Demnach werden in Werne zwei Rettungstransportwagen (24-Stunden-Dienst), ein Notarzteinsatzfahrzeug (24-Stunden-Dienst) und im laufenden Jahr ein Reserve-Rettungswagen eingesetzt. Ein weiterer RTW wird 2026 im Tagesdienst von 7 bis 19 Uhr im Einsatz sein.

Anteil der „Fehlfahrten“ in Werne von 2020 bis 2025

2020     gesamt 5.389 Einsätze   rund 20 Prozent „Fehlfahrten“

2021     gesamt 6.058 Einsätze   rund 21 Prozent „Fehlfahrten“

2022     gesamt 6.313 Einsätze   rund 23 Prozent„Fehlfahrten“

2023     gesamt 5.586 Einsätze   rund 20 Prozent „Fehlfahrten“

2024     gesamt 4.894 Einsätze   rund 20 Prozent Fehlfahrten“

2025     gesamt rund 5.000 Einsätze eingeplant. Konkrete Zahlen liegen noch nicht vor. Anteil der „Fehlfahrten“ dürfte aber auch wieder in der Größenordnung sein.

„Beim Rettungsdienst der Stadt Werne würde das Thema „Leerfahrten/Fehlfahrten“ für die Stadt Werne pro Jahr circa 1.000.000 Euro „Ausfall“ bedeuten (rund 20 Prozent der Gesamtfahrten pro Jahr sind betroffen)“, so Kordula Mertens.

Brief an Krankenkassen

Der Kreis Unna und die betroffenen Städte haben sich bereits mit einem gemeinsamen Brief an die Krankenkassen gewandt, parallel hierzu sollen diese kurzfristig zu einem Fachaustausch eingeladen werden, berichtet Max Rolke. Der Vorschlag: Das Ergebnis einer Bundesratsinitiative solle abgewartet werden. Diese Initiative wolle die gesetzlichen Grundlagen der Abrechnung im Rettungsdienst überarbeiten.

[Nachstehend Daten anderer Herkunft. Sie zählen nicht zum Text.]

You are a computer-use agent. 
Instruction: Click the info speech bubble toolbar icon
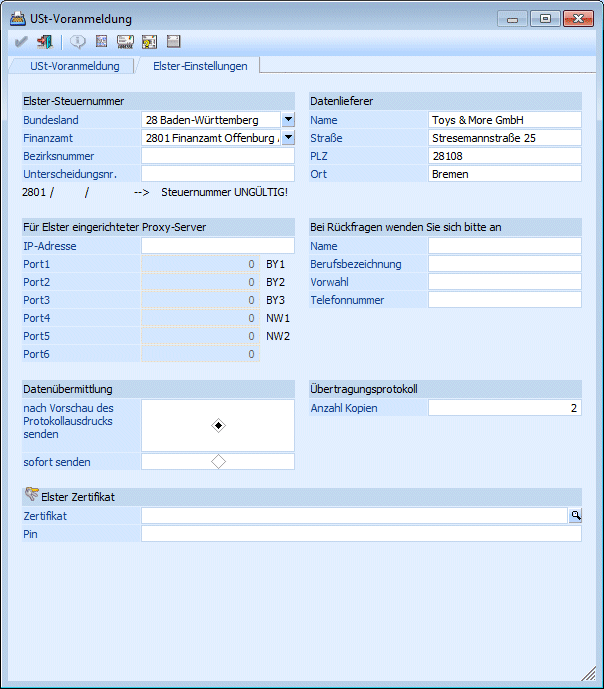tap(78, 42)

Andernfalls müssten sich der Kreis und seine betroffenen Kommunen einen anderen Weg der Abrechnung überlegen. „Wir wollen im Sinne der Bürger/innen handeln und müssen daher zunächst in Verhandlung mit den Krankenkassen treten“, so der einstimmige Tenor der Betroffenen.

Die Krankenkassen wollen die geringeren pauschalen Beträge ab September 2025 anwenden. Derzeit werden beim Kreis und in den meisten Städten noch ältere Einsätze abrechnet. Man wolle gemeinsam mit den Krankenkassen sprechen. Niemand solle sich scheuen müssen, die 112 zu wählen, so Max Rolke gegenüber WERNEplus.